Angolans and world leaders gather for the state funeral of former President Jose Eduardo dos Santos as his MPLA party looks almost certain to win Wednesday's elections.
Angolans and foreign dignitaries have gathered for the funeral of long-serving ex-leader Jose Eduardo dos Santos, who died in Spain in July but whose burial was delayed by a family request for an autopsy.
Sunday's memorial service was held at the historic palm tree lined Praca da Republica in the seaside capital Luanda on what would have been dos Santos's 80th birthday.
It comes days after his party, the People's Movement for the Liberation of Angola (MPLA), which has ruled the country for nearly half a century, saw its worst results at the polls in the most hotly contested elections since independence.
Dos Santos, who died of a cardiac arrest, will be remembered as a "statesman and devoted pan-Africanist," former Namibian President Sam Nujoma, 93, told the hundreds of mourners in attendance.
A choir sang dirges while flags flew at half-mast around the square, which houses an imposing concrete mausoleum where the country's founding President Agostinho Neto is interred.
Dignitaries including South Africa's President Cyril Ramaphosa, the Democratic Republic of Congo's President Felix Tshisekedi and Portugal's President Marcelo Rebelo de Sousa filled rows of white and gold seats.
Dos Santos and his family dominated Angolan politics for the 38 years that he ruled, up to 2017.

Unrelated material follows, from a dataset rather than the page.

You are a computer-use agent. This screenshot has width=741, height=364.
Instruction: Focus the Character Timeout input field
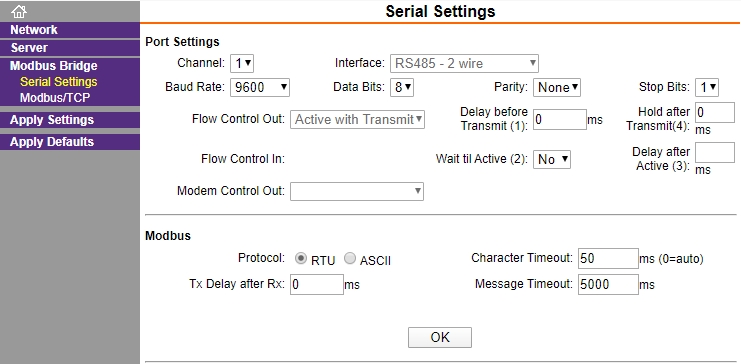608,258

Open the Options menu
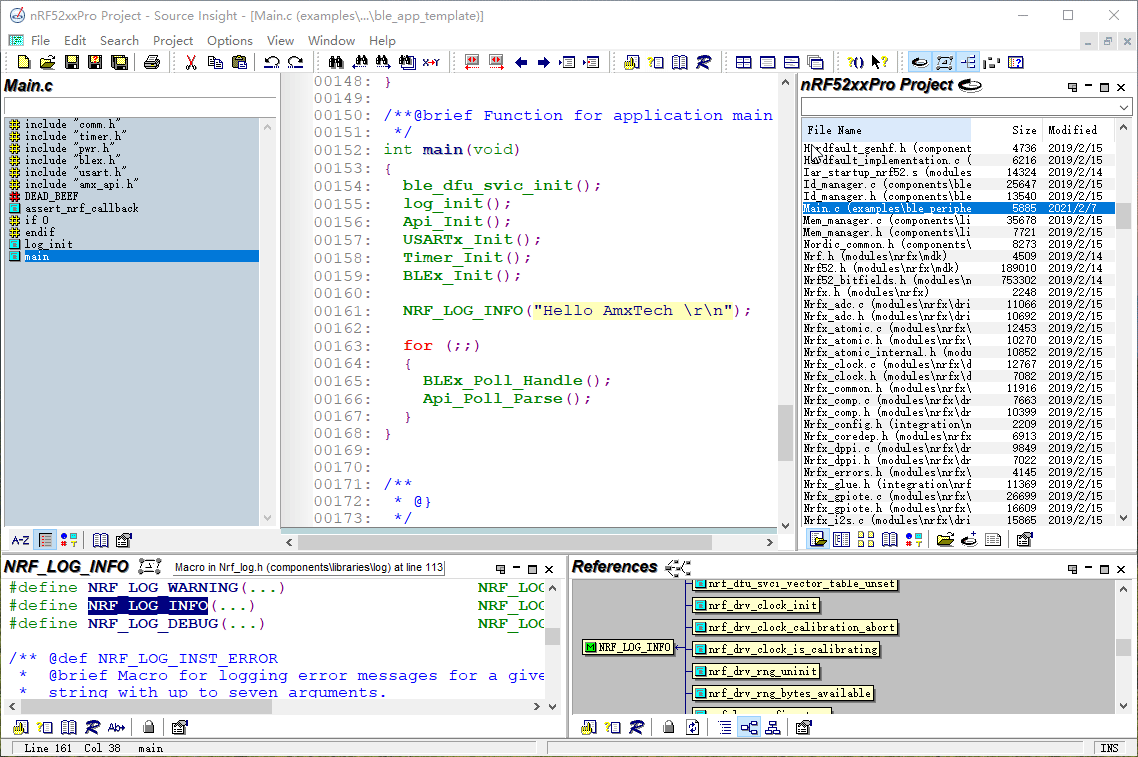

Under Dos Santos's tenure, Angola became one of Africa's top oil producers. While Dos Santos and his family reaped vast wealth from Angola's resources, most of the country's 33 million people remain among the poorest in the world.
Weakened by age and illness, he stepped down in 2017, appointing Joao Lourenco as his successor, who now stands to gain a second term in office.
Dos Santos’ formerly Marxist party, the MPLA, looks almost certain to have won Wednesday's election.
With 97 percent of the ballot counted, the electoral commission has given the MPLA and President Joao Lourenco a 51 percent majority, with the main opposition — the National Union for the Total Independence of Angola, or UNITA — trailing with 44.5 percent.
UNITA, which fought a bitter 27-year civil war against the MPLA government, has rejected the results and there have been sporadic protests that were quickly shut down by police.
Five members of the 16-strong election commission have threatened not to sign off the results.
The electoral commission has said the process was fair and transparent.